The emergence of the Taliban has strained the already fragmented Deobandi clerical establishment. The puritanical sect emerged as a 19th century reformist movement in the subcontinent.

Today's Deobandi leaders are divided over whether to back a peaceful struggle for the implementation of Islamic Shariah law through political mobilization and religious observance; or to back the Taliban's armed struggle, which has entailed perpetrating atrocities against civilians.

Following the assassination of many prominent Deobandi clerics, most Pakistani Islamist leaders are afraid to criticize the Taliban. Maulana Amanullah Haqqani, a prominent leader of the Deobandi Jamiat Ulema-e Islam political party, says the attack on Jamaat-e Tabligh was carried by 'enemies of the country' – a euphemism for foreign intelligence services.

He sees no motive for the Taliban to attack the lay missionary group. "They are not involved in sectarianism because they resist meddling in someone else's faith. A true Muslim can't even think of targeting such peaceful people."

The near century-old Jamaat-e Tabligh is one of the largest grassroots Muslim organizations in the world.

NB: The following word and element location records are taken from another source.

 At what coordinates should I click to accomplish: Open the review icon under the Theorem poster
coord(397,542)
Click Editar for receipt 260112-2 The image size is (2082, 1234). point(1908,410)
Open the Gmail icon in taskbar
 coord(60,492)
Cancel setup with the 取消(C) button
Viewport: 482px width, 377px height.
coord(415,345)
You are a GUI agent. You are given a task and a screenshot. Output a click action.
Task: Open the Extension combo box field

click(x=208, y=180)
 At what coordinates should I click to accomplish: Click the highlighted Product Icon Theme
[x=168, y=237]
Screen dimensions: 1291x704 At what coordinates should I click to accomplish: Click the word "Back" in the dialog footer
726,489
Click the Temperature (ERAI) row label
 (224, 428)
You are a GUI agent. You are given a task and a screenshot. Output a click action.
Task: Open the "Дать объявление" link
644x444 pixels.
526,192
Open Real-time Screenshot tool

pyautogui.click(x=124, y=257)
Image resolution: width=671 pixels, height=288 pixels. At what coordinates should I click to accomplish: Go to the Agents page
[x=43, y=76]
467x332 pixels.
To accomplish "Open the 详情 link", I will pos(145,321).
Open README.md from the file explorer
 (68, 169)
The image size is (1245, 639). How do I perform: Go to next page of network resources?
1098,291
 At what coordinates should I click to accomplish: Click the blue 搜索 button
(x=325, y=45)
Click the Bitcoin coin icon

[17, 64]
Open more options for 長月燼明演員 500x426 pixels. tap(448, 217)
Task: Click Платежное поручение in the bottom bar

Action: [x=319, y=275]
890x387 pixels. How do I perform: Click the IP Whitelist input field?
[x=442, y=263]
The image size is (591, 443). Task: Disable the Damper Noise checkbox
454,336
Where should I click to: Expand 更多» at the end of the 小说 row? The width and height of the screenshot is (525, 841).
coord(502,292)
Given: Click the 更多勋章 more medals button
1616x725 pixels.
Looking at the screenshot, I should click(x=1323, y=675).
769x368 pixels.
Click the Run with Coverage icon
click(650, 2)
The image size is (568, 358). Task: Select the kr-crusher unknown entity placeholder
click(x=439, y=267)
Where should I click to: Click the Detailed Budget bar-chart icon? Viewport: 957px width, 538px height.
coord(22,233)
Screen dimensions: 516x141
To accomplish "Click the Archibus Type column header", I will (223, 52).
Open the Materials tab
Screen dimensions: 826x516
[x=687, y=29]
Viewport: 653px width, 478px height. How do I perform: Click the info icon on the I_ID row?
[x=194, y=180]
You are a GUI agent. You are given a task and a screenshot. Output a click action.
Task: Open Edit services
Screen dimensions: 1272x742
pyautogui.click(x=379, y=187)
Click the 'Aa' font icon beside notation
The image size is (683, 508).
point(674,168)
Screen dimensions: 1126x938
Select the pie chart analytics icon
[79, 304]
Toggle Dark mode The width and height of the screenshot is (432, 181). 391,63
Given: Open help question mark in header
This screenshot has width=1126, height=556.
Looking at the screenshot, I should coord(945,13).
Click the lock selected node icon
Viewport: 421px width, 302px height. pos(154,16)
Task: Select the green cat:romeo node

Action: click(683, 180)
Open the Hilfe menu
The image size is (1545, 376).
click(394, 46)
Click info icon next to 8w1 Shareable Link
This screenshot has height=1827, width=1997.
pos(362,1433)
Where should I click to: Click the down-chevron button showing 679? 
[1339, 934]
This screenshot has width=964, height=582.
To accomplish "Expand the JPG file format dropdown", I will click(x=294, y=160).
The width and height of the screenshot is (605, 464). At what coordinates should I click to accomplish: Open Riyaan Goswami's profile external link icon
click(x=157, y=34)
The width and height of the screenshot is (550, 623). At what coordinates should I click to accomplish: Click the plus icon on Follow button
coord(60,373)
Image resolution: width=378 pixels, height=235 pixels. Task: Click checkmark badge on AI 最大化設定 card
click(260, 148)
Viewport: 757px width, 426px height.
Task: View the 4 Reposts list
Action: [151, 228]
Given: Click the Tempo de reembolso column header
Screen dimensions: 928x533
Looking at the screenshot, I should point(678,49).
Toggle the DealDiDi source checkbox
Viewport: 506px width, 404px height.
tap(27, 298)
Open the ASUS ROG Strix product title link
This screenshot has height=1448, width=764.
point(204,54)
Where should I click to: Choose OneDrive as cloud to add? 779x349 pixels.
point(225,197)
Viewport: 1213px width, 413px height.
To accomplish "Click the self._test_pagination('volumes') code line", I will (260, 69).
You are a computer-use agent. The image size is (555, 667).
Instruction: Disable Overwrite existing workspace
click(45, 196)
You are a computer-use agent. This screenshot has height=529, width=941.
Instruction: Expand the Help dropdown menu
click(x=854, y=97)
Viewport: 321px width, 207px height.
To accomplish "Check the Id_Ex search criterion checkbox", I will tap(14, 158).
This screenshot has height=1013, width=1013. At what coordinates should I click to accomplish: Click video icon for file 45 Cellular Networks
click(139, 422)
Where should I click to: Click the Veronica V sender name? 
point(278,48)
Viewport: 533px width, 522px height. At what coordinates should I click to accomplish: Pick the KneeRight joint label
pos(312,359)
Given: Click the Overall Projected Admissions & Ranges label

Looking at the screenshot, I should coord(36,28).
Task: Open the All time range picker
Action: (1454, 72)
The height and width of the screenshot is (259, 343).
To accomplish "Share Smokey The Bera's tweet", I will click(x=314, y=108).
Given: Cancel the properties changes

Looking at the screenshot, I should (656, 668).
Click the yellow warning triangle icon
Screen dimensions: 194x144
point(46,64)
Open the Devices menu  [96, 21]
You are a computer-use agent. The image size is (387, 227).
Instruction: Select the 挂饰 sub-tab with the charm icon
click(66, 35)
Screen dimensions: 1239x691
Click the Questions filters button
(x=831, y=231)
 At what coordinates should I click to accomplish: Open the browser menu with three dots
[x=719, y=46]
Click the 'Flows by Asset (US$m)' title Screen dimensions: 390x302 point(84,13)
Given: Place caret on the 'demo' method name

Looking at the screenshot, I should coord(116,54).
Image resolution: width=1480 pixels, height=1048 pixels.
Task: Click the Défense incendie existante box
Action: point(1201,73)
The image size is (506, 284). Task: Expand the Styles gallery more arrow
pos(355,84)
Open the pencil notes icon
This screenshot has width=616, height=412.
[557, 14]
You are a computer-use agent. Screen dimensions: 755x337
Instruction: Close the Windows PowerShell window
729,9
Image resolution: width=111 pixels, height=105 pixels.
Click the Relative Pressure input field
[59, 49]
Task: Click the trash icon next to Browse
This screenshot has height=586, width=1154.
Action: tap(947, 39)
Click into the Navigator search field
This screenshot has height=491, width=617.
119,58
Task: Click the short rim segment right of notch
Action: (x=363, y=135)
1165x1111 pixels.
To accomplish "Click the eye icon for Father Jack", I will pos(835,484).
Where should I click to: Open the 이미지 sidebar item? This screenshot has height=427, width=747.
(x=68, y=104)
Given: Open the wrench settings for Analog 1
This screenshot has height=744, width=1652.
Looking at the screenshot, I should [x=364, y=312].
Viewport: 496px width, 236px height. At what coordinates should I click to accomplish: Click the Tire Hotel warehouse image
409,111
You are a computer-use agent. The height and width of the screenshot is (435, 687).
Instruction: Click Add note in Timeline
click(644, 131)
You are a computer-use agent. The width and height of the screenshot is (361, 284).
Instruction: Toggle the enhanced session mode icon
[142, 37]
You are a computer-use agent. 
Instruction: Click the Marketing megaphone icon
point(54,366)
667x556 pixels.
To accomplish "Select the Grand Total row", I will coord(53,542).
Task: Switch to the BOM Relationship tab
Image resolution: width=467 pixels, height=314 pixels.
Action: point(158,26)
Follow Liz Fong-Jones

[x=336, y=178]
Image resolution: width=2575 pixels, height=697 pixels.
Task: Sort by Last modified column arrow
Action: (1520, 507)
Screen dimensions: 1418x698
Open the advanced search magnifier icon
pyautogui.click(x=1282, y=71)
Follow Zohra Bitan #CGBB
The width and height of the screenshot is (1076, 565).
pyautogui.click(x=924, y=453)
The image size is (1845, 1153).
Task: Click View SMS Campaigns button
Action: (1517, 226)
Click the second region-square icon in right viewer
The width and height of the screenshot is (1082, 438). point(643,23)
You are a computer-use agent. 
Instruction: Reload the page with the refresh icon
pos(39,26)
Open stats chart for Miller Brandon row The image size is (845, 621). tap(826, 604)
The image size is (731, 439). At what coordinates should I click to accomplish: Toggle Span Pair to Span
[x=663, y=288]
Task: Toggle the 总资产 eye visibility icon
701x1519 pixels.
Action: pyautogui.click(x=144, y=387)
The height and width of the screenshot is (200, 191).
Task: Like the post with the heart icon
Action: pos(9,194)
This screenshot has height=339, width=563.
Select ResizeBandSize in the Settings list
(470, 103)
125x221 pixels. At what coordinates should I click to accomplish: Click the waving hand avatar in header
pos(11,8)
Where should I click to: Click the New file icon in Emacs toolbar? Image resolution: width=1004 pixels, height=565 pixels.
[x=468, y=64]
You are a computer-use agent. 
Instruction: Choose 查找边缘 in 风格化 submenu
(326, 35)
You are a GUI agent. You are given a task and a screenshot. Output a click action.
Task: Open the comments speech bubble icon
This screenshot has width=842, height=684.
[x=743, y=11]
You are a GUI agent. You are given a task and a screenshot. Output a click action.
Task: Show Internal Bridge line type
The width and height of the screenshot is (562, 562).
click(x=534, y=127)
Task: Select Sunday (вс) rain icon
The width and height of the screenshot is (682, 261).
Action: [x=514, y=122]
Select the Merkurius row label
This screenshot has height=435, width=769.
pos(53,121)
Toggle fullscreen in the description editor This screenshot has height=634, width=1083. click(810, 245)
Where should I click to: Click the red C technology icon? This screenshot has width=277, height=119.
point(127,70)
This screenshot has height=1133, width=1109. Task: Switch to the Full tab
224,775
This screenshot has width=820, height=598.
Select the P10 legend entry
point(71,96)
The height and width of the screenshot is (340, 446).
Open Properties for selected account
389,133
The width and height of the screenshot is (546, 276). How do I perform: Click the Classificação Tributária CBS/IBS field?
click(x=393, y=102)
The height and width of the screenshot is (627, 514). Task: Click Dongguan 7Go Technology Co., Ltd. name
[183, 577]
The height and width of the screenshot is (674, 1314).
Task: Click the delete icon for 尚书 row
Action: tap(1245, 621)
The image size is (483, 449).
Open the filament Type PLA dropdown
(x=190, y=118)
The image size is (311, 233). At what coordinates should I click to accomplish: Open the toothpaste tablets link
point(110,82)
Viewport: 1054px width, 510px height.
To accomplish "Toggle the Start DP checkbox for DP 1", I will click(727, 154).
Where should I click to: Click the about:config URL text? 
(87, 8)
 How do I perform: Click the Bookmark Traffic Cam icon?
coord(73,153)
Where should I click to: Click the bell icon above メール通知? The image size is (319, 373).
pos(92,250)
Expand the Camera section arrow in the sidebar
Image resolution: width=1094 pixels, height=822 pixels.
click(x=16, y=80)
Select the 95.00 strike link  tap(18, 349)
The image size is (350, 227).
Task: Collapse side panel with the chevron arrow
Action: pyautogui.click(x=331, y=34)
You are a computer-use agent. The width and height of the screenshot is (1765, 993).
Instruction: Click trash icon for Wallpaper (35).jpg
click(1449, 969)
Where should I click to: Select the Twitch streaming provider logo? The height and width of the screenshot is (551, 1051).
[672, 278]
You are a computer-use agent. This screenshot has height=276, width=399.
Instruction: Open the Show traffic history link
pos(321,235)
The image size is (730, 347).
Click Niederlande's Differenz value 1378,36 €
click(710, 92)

Millions of its followers, organized in small bands, visit mosques to preach greater observance among Muslims. The group also engages in converting non-Muslims to Islam.

In Pakistan, the Jamaat-e Tabligh has a considerable following in all parts of the country. During recent decades, it has attracted elites beyond its traditional middle-class base. Hundreds of thousands of devotees participate in its annual gathering in the eastern Pakistani city of Lahore.